> _EXERCISE AIM_
Answer these questions using the article on children's behavior:
1. What ages were the children in the two groups that were compared?
2. According to the teachers, which group had more behavioral issues?
3. At which organization do Diana Smart and her colleagues work?

Kids these days have plenty of things but no time to play. They are indulged and coddled but behave worse than ever. Where have modern mums and dads gone wrong?
DIANA Smart is a cautious woman. She tends to qualify things. She doesn’t get over-excited by results. But even she admits to being very surprised by what she found when she compared the behaviour of a group of children born in the early 1980s with another born around the year 2000.
While both groups of six to seven-year-olds were fairly well behaved, when the researchers investigated conduct problems – temper tantrums, disobedience, fighting with other children and lying – the difference between the two was significant.
According to their parents, the 1980s group were more troublesome. But according to the teachers, it was the latter group that had more behavioural issues. They were also more hyperactive, although, oddly, less anxious than the 1980s children.
It wasn’t the difference between the children that surprised the researchers – while statistically significant, behavioural problems were low across both groups, it was the difference between what parents and teachers reported that was unexpected. It is almost unheard of for teachers to report more behavioural issues, Smart explains. ”It was very unusual.”
Maybe parents in the noughties were ”less bothered by challenging child behaviour” or teachers more attuned to it, Smart and her colleagues from the Australian Institute of Family Studies thought. Perhaps this generation of children was mucking up more in school. After all, some experienced teachers were reporting anecdotally that today’s children were more badly behaved than their predecessors, the researchers said.
The most likely scenario is that it is parents themselves that have changed – from figures of authority, to figures of fun.
While the study’s findings may have thrown Smart and her colleagues, they came as no surprise to a growing number of teachers and child-care workers who say they are dealing with ever more behavioural issues. They complain that in an increasingly child-centric culture, they are being expected to pick up the pieces left by parents who withhold nothing from their children – except perhaps the word ”no”.

> _AVAILABLE DATA_
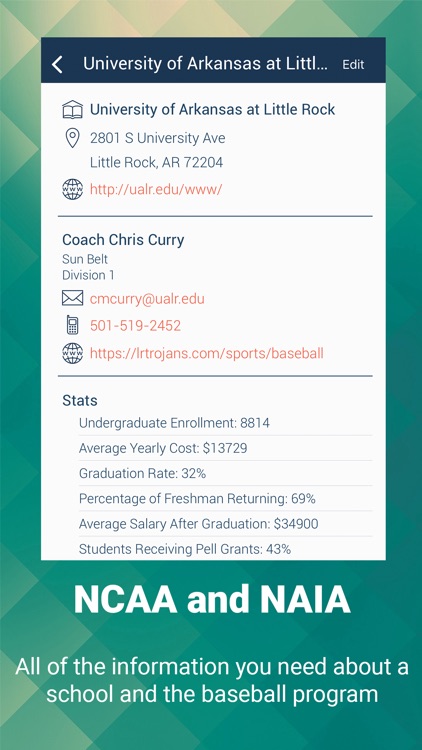Viewport: 422px width, 750px height.
Task: Tap the Undergraduate Enrollment stat row
Action: pos(225,423)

> _RESULT FOR THIS EXERCISE_
1. Six to seven years old.
2. The group born around the year 2000.
3. The Australian Institute of Family Studies.